Over the past couple of years, a number of advisory firms have transferred to the next generation with little fanfare and minimal disruption. Firms that seem to be growing the fastest, according to surveys done by InvestmentNews and FA Insight, have invested in better hiring, retention and development programs to ensure business continuity and strengthen growth.

A systematic approach requires disciplined management, not the role that most advisors aspired to when they formed their own practices. The truth is, creating opportunities for personal growth, recognizing the desire for employees to have a life outside work, investing in career development and rewarding them fairly does pay off.

Robos Will Make it Difficult to Compete

Every decade presents new obstacles and new challenges. I started in this business in the 1970s, just before the disappearance of fixed-rate commissions. Since then we've seen countless other changes in the financial services industry.

Consider the RIA custody model, self-directed platforms, the emergence of ETFs and index mutual funds, rebalancing software and account aggregation — all disruptions to different segments of the business. At Pershing, a BNY Mellon company, the largest securities clearing firm in the U.S., according to InvestmentNews, and a division of the largest custodian in the world, as ranked by Institutional Investor, advisory assets have grown from 5% of our total in 2007 to 50% today. Internationally, new economic models have altered the landscape as fund companies are not allowed to pay cost reimbursements to platforms that support advisors.

Robo-platforms are just another change that automates what was a manual and labor-intensive experience.

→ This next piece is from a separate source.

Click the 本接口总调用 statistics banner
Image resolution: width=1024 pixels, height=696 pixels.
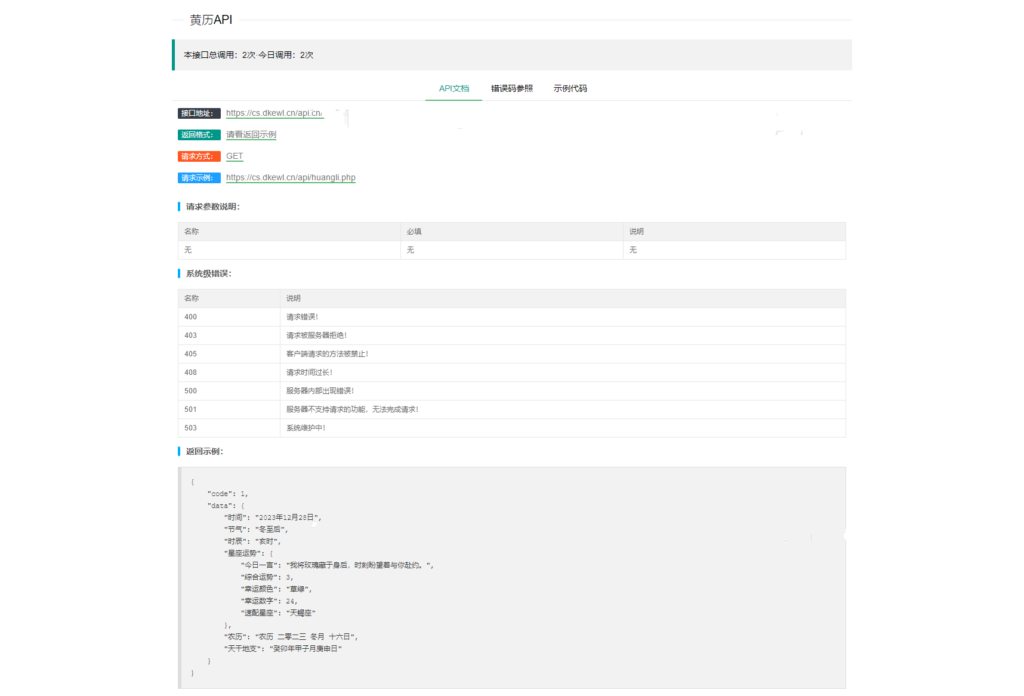(x=511, y=55)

Using algorithms, their model portfolios may be able to outperform the strategies that human advisors deploy — but individual clients choose to work with financial professionals for many other reasons.

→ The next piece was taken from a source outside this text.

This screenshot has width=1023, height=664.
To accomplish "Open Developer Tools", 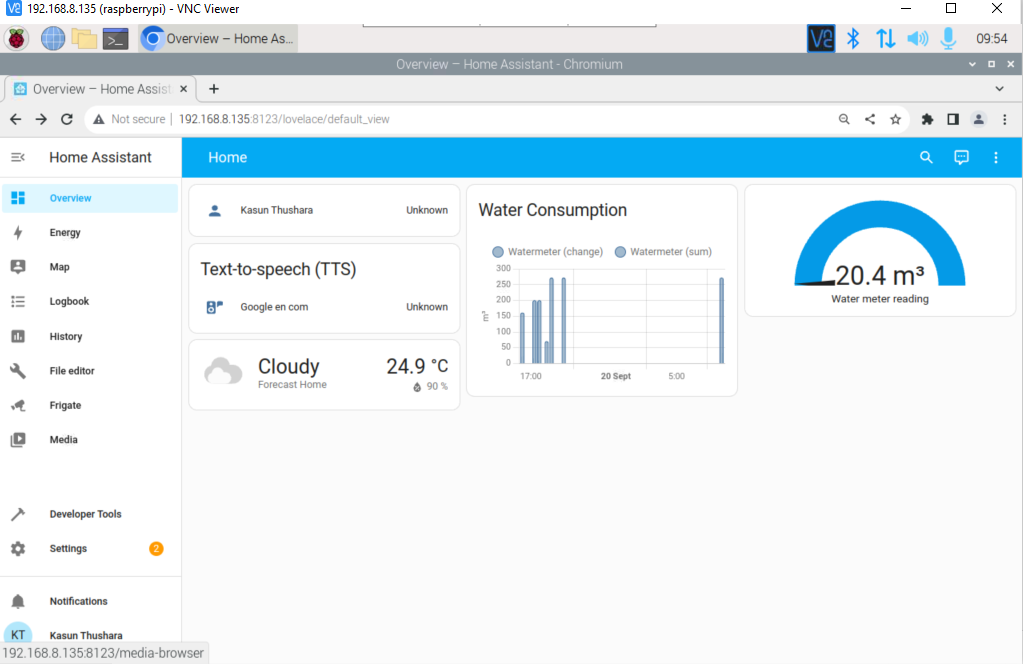I will point(85,514).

The complexity of a person's life — especially the wealthy — requires judgment and insight. Clients want an easier way to access expert points of view along with a simpler way to conduct business. Successful firms will leverage technology to deliver the best of robos combined with the best of humans. Of course, the pure technology plays will get their share of business, just as the self-directed platforms at Schwab, TD Ameritrade and Fidelity have. Advisors face the challenge and the opportunity to partner with providers who can enhance the client experience while at the same time keeping the advisor at the core of the relationship.

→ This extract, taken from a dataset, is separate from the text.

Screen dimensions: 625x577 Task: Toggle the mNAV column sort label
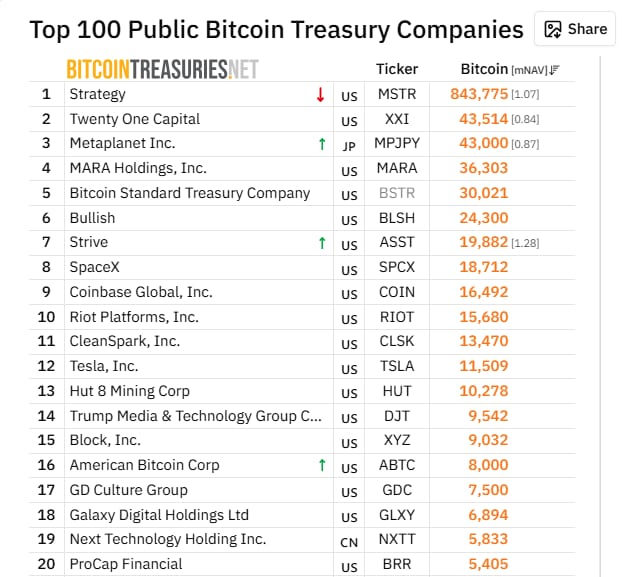[529, 71]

Industry Will Benefit From Pending Wealth Transfer

Depending on what you read, upwards of $30 trillion in the U.S. alone is supposed to move from the baby boomer generation to their children and grandchildren. As a result, pundits are urging advisory firms to capture this asset movement by positioning themselves properly in the minds of the inheritors and their benefactors.

While money in motion can present an opportunity, the reality is that most of this wealth will be distributed in fractions, and not all of the beneficiaries will be the offspring of the rich. Wealth creators donate large sums to charities and other causes they hold dear. Bill Gates (Microsoft) and Mark Zuckerberg (Facebook) provide leading examples of people who want to make an impact with their legacy. Their kids will inherit some money, but it will be distributed in smaller chunks. Not to mention, clients find the suggestion that advisors are waiting for their baby boomer clients to croak insulting.

The opportunity for growth from inheritance is a dark strategy compared with the opportunity for growth from betting on the next generation of accumulators. The greatest amount of wealth creation will come from the efforts of Gen X, Y and Z directly. The current explosion of innovation and technology, and consequent wealth accumulation, has little to do with being born with a silver spoon.

Many other examples of conventional wisdom deserve to be challenged as we experience a profession going through one of its most profound changes in decades. Advisory firms of the future will not replicate each other's business strategies, but rather challenge convention, find cracks in the market and make decisions based on facts.